Gretton, A., Smola, A., Huang, J., Schmittfull, M., Borgwardt, K., & Schölkopf, B. (2009). Covariate Shift by Kernel Mean Matching. In Dataset Shift in Machine Learning (pp. 131-160). Cambridge, MA, USA: MIT Press.


Zitierlink: http://hdl.handle.net/11858/00-001M-0000-0013-C5D5-1
Zusammenfassung
Given sets of observations of training and test data, we consider the problem of re-weighting the training data such that its distribution more closely matches that of the test data. We achieve this goal by matching covariate distributions between training and test sets in a high dimensional feature space (specifically, a reproducing kernel Hilbert space). This approach does not require distribution estimation. Instead, the sample weights are obtained by a simple quadratic programming procedure.
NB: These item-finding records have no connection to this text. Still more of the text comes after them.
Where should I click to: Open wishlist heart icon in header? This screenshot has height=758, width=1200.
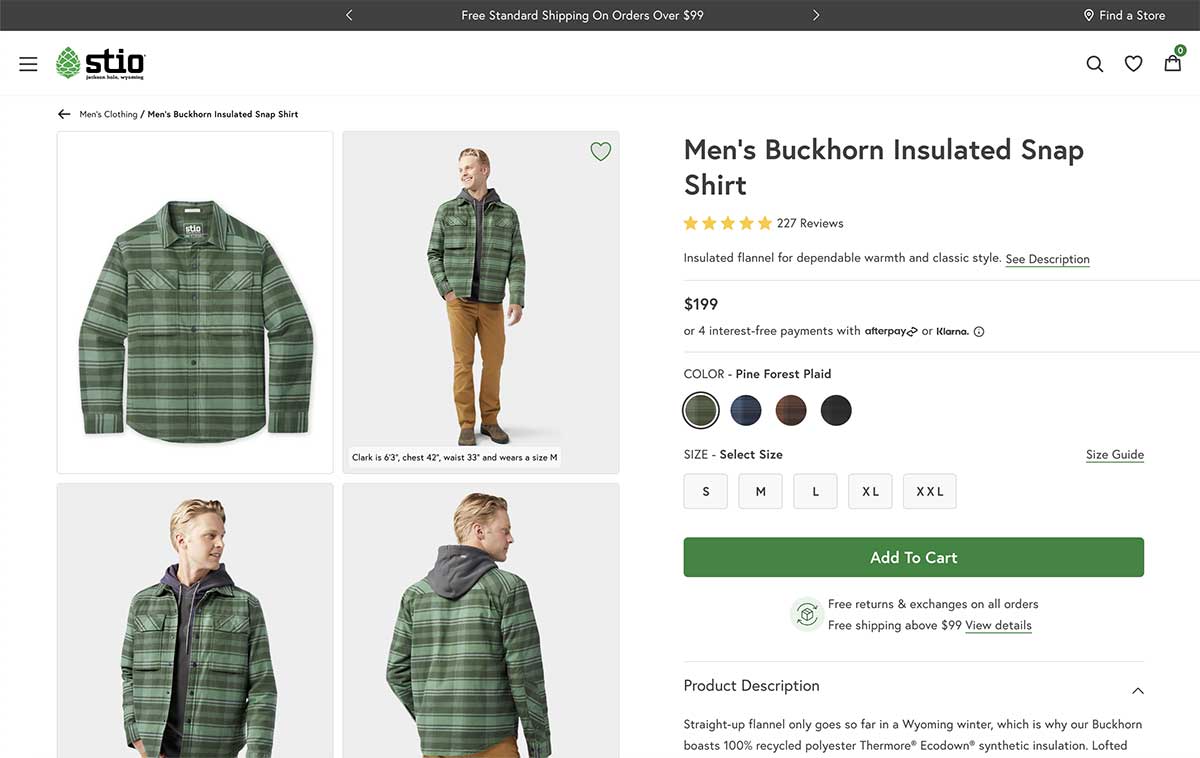click(x=1133, y=64)
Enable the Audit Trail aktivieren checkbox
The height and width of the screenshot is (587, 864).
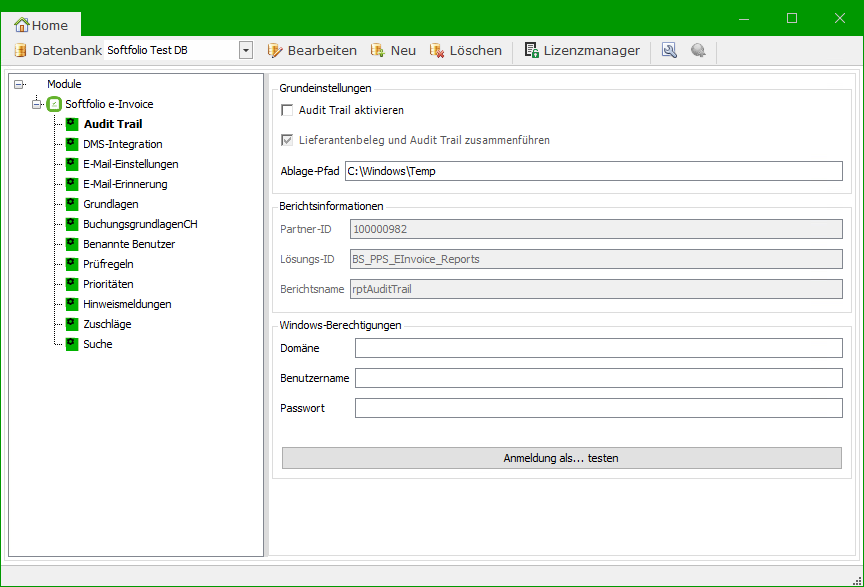point(288,110)
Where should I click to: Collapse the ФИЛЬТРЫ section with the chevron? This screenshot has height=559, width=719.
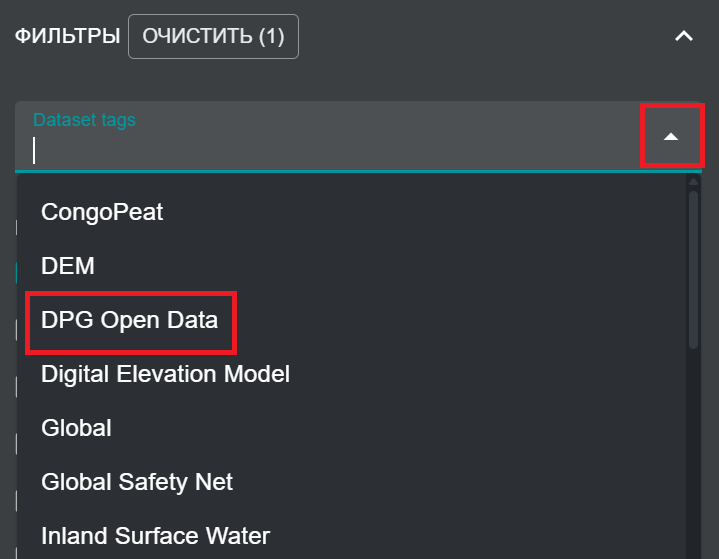click(x=683, y=36)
We provide a uniform convergence bound on the distance between the reweighted training feature mean and the test feature mean, a transductive bound on the expected loss of an algorithm trained on the reweighted data, and a connection to single class SVMs. While our method is designed to deal with the case of simple covariate shift (in the sense of Chapter ??), we have also found benefits for sample selection bias on the labels. Our correction procedure yields its greatest and most consistent advantages when the learning algorithm returns a classifier/regressor that is simpler" than the data might suggest.